- _The records_
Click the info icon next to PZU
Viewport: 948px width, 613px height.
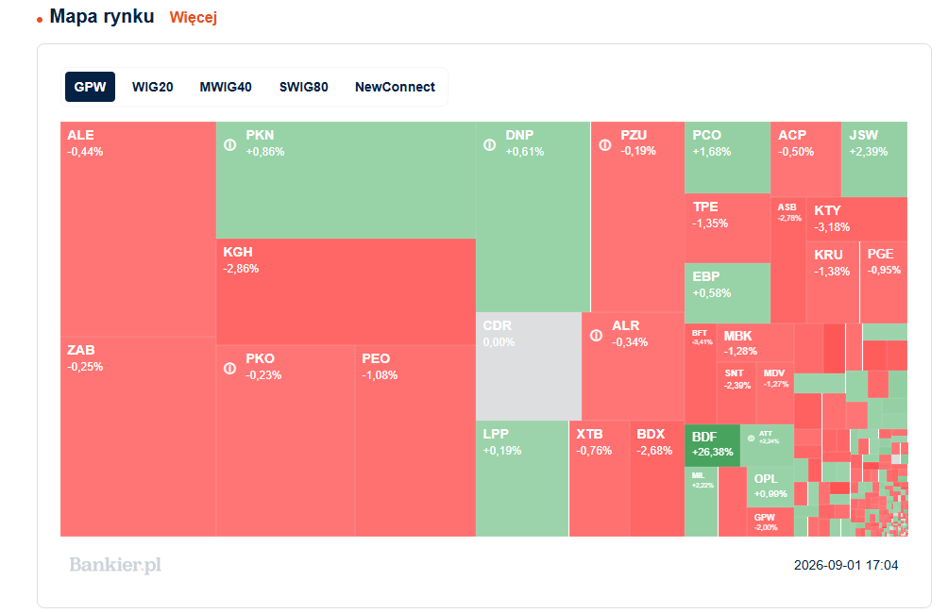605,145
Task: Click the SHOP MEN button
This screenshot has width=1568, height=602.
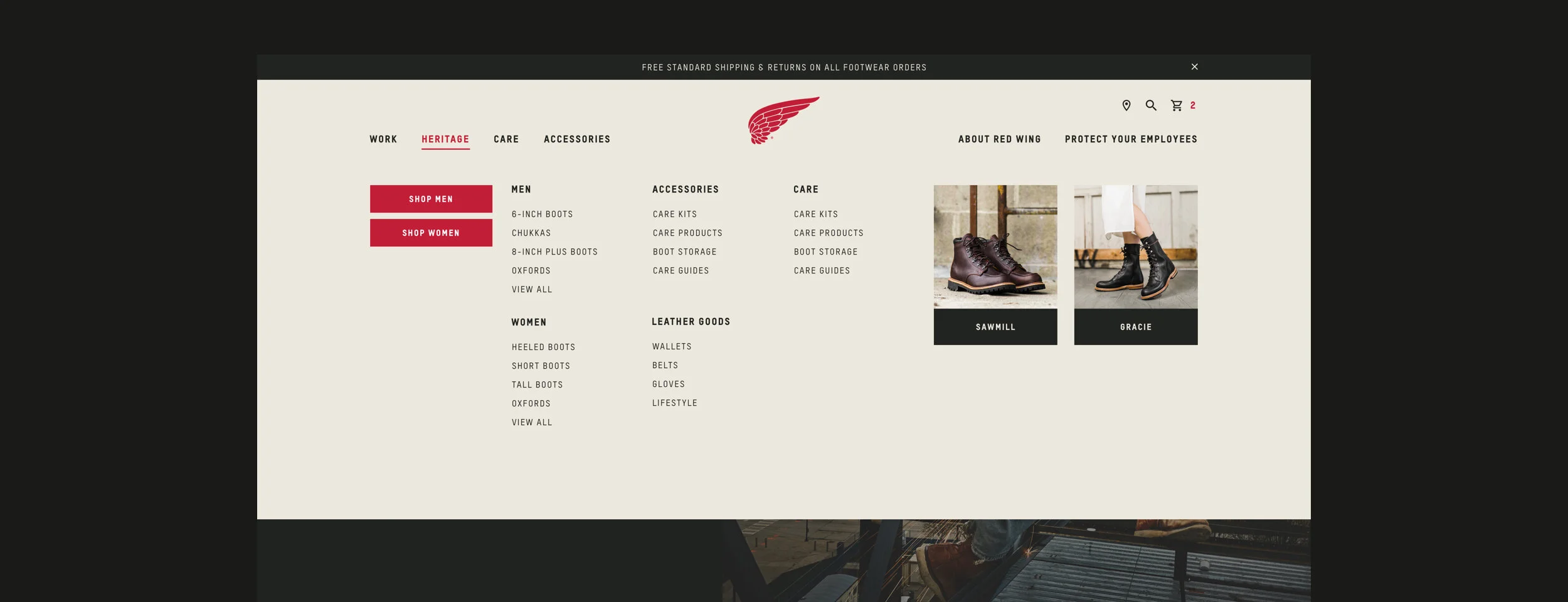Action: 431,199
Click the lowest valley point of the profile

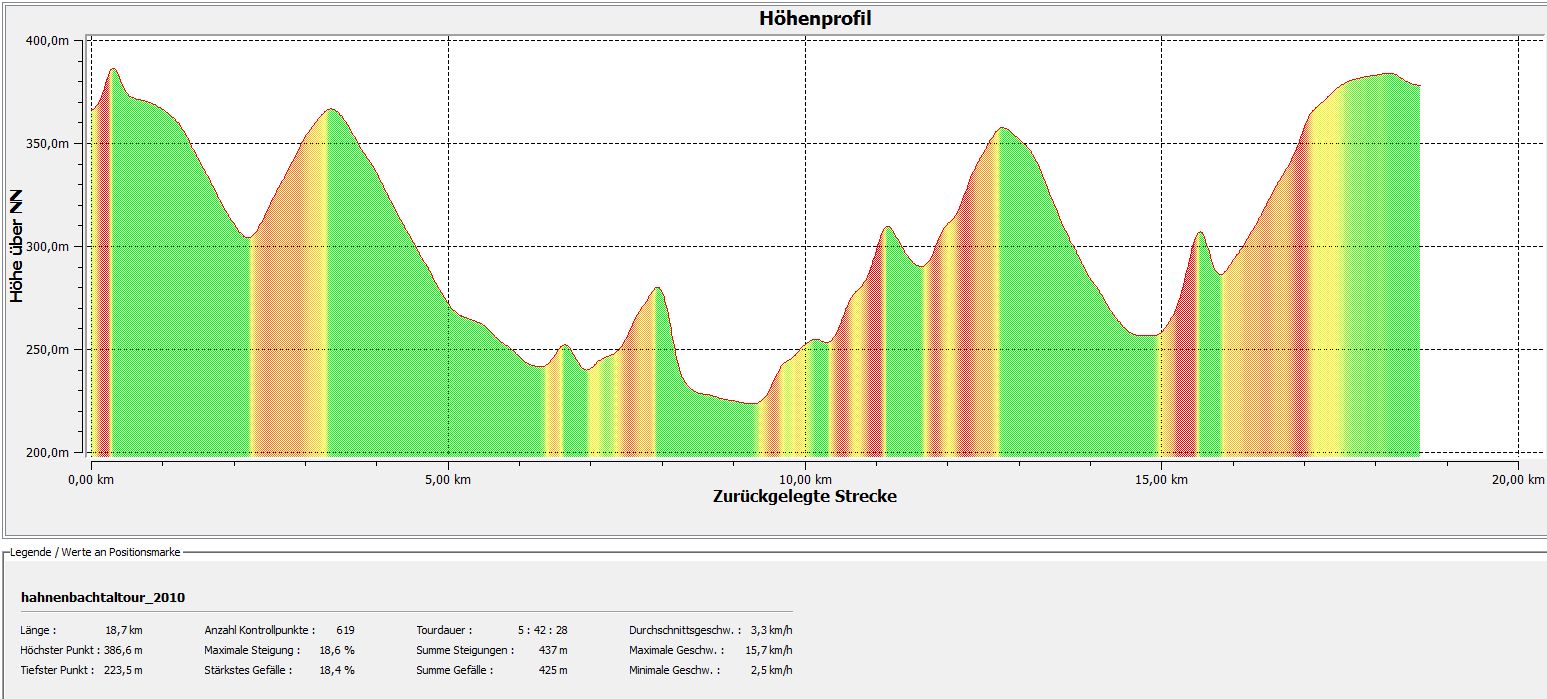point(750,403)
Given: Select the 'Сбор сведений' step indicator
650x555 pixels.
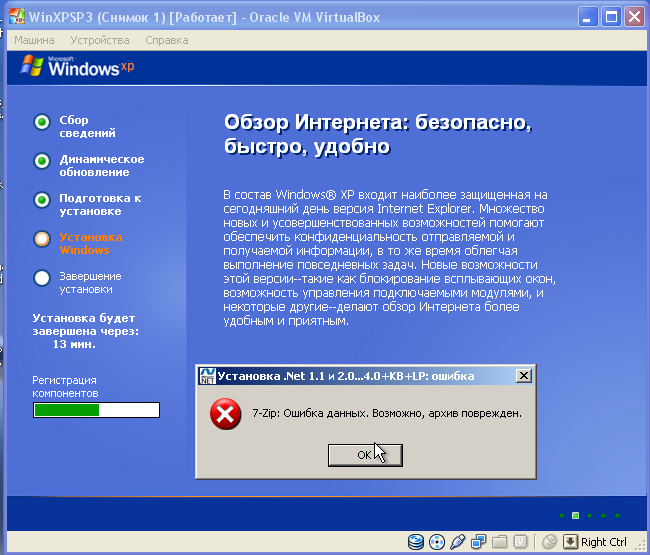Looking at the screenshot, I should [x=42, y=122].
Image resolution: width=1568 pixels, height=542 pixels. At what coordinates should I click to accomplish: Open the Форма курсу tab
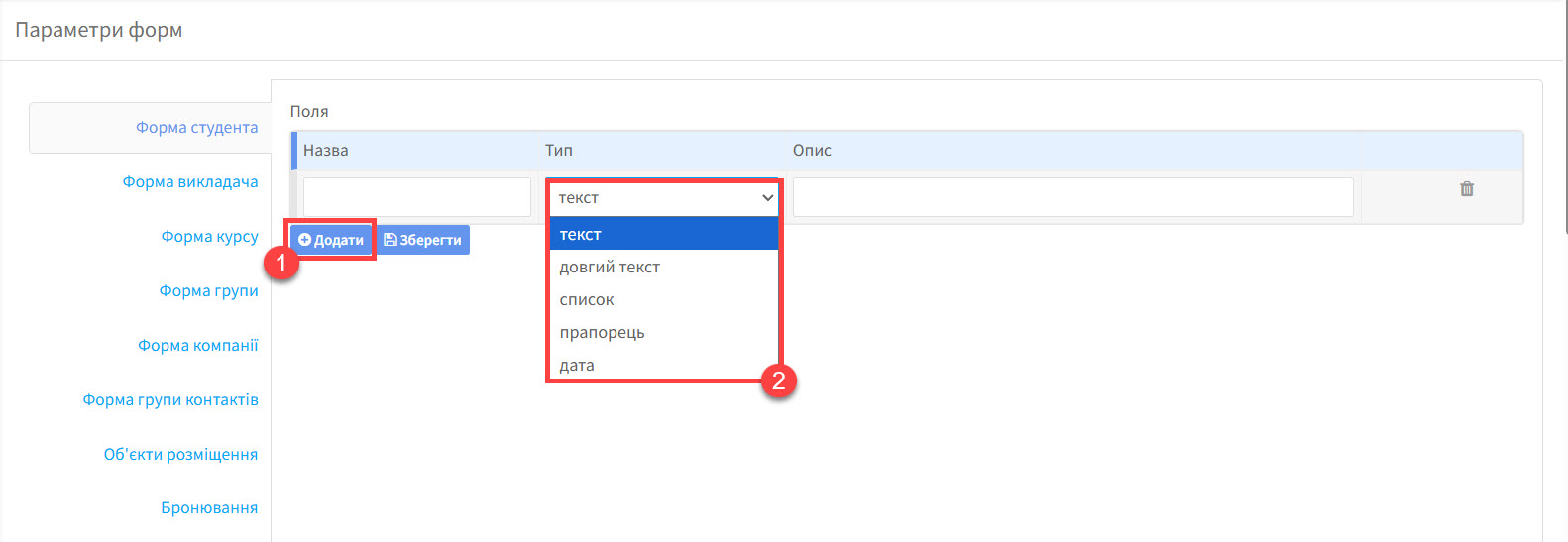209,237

- _What the task asks_
Rewrite the entries as a JSON list of strings, one string per line. Start at the first line and go through the line that contains "Looking at the". Leave out blank lines and the pictures.

- _Task output_
[
  "Click the info icon next to PZU",
  "Viewport: 948px width, 613px height.",
  "605,145",
  "Task: Click the SHOP MEN button",
  "This screenshot has width=1568, height=602.",
  "Action: 431,199",
  "Click the lowest valley point of the profile",
  "point(750,403)",
  "Given: Select the 'Сбор сведений' step indicator",
  "650x555 pixels.",
  "Looking at the screenshot, I should [x=42, y=122]."
]